Source: WCSO Booking Data 2025. Warrant-only = all charges are administrative/warrant type. Cost estimated at $250/day.

The data verdict on the "violent people" claim
Long stays in DWLS 3rd and FTA Warrant categories are driven by case complexity, not violence.

For DWLS 3rd: 89% of the 74 long-stay cases have no violent felony charge. The long stays occur when a DWLS 3rd booking surfaces a constellation of prior unresolved cases. The longest stays involve DUI recidivism (license revocation cascading into DWLS charges), accumulated FTA warrants on theft and trespass charges, and drug possession in the same booking. These are people in complex legal situations, not primarily violent offenders.
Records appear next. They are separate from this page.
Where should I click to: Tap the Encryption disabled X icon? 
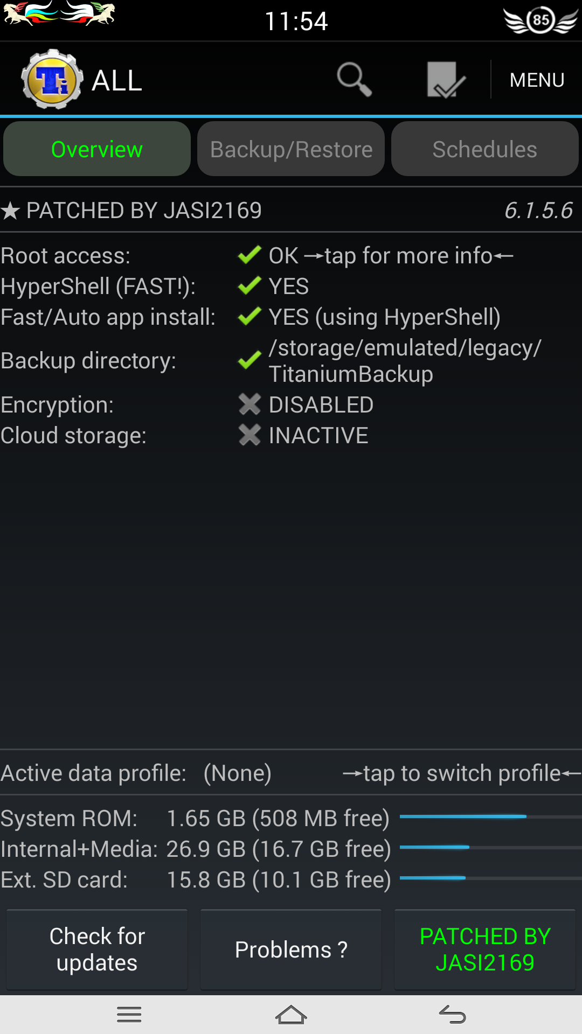click(x=250, y=405)
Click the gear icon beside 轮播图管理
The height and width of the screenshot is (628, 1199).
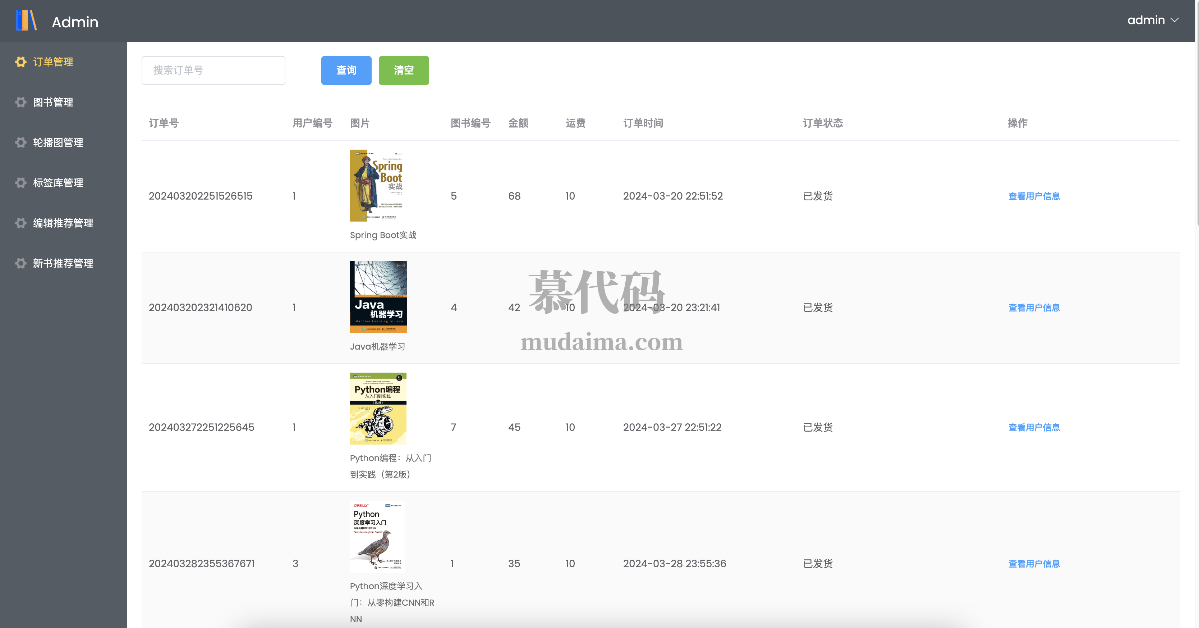click(x=20, y=143)
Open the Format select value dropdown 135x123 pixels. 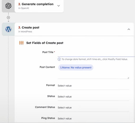click(x=94, y=86)
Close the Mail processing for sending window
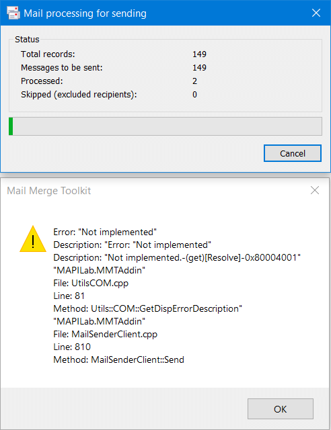The height and width of the screenshot is (430, 331). pos(316,13)
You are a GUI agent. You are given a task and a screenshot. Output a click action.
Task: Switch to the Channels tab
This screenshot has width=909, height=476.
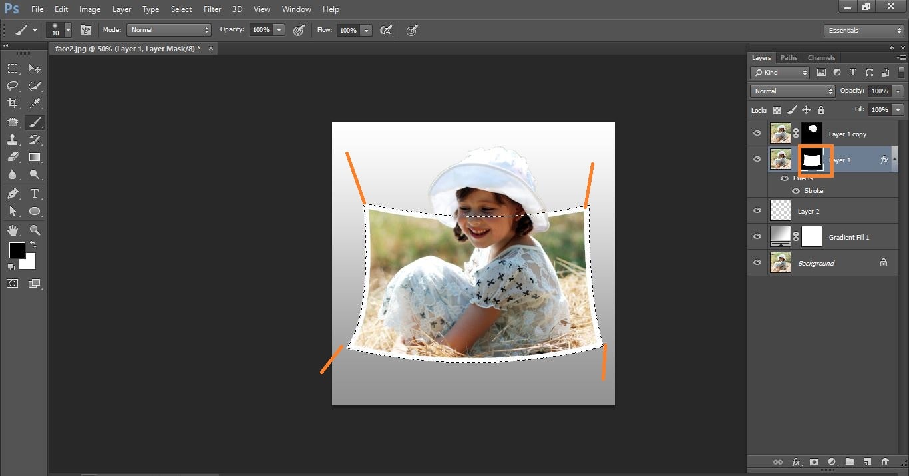(821, 58)
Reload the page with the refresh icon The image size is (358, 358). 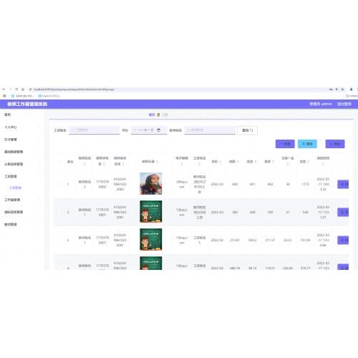point(16,90)
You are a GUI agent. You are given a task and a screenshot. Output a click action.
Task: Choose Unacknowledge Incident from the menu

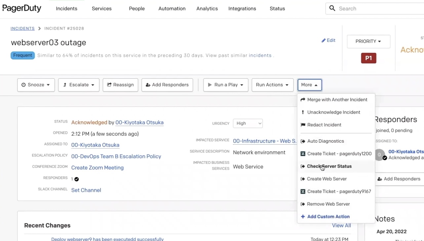click(334, 112)
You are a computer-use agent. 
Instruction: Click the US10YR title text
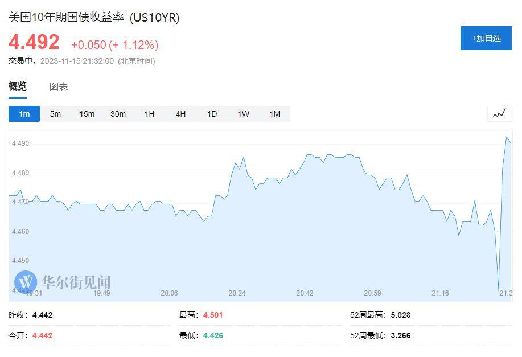(x=154, y=17)
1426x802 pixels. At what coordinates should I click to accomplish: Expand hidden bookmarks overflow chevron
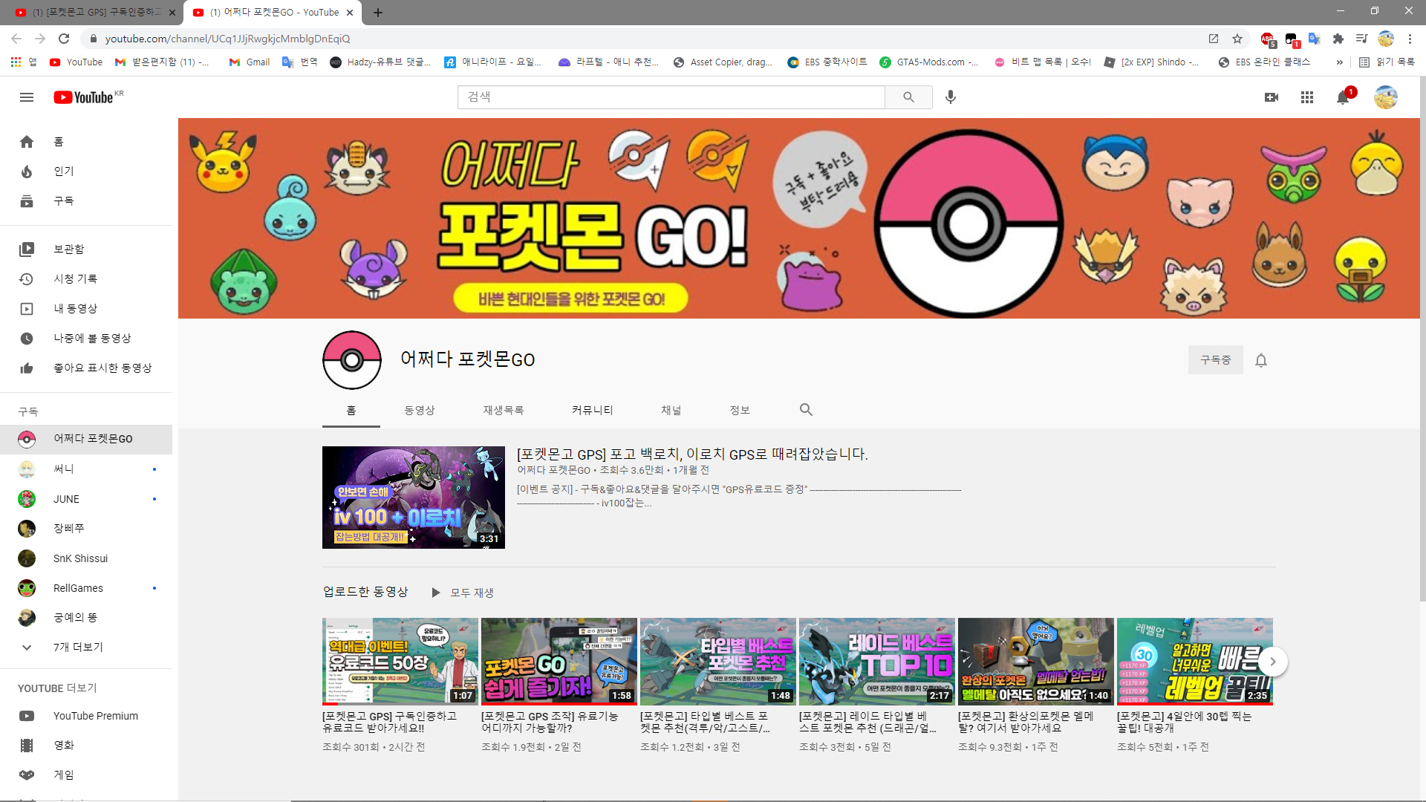(1340, 62)
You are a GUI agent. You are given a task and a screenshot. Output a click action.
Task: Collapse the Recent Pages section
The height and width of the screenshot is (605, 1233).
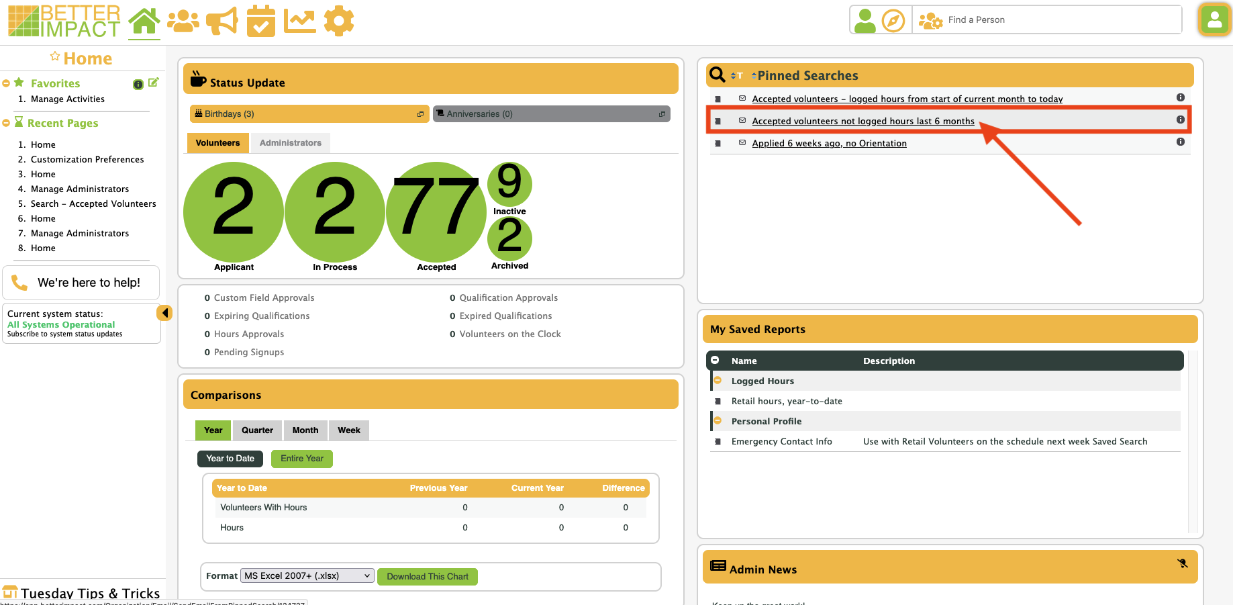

For FTA Warrants: 83% of the 124 long-stay warrant-only cases have no violent felony charge. The long-stay warrant population is dominated by Theft 3rd FTAs, Burglary 2nd FTAs, DUI FTAs, and Trespass FTAs. The people staying longest are those with multiple accumulated cases who cannot post bail. 19 of the 124 had Cash Only bail, meaning even a $500 bail amount kept them in jail for weeks.

What this means for the planning conversation: Both categories have known intervention pathways that do not require more jail capacity. License reinstatement assistance resolves DWLS 3rd at the source. Warrant resolution clinics, case navigators, and court reminder systems address FTA accumulation. The people staying 30, 60, or 90 days on these charges are not staying because they are dangerous. They are staying because of case complexity, bail inability, and the time it takes to process multiple simultaneous cases. Those are system-design problems, not capacity problems.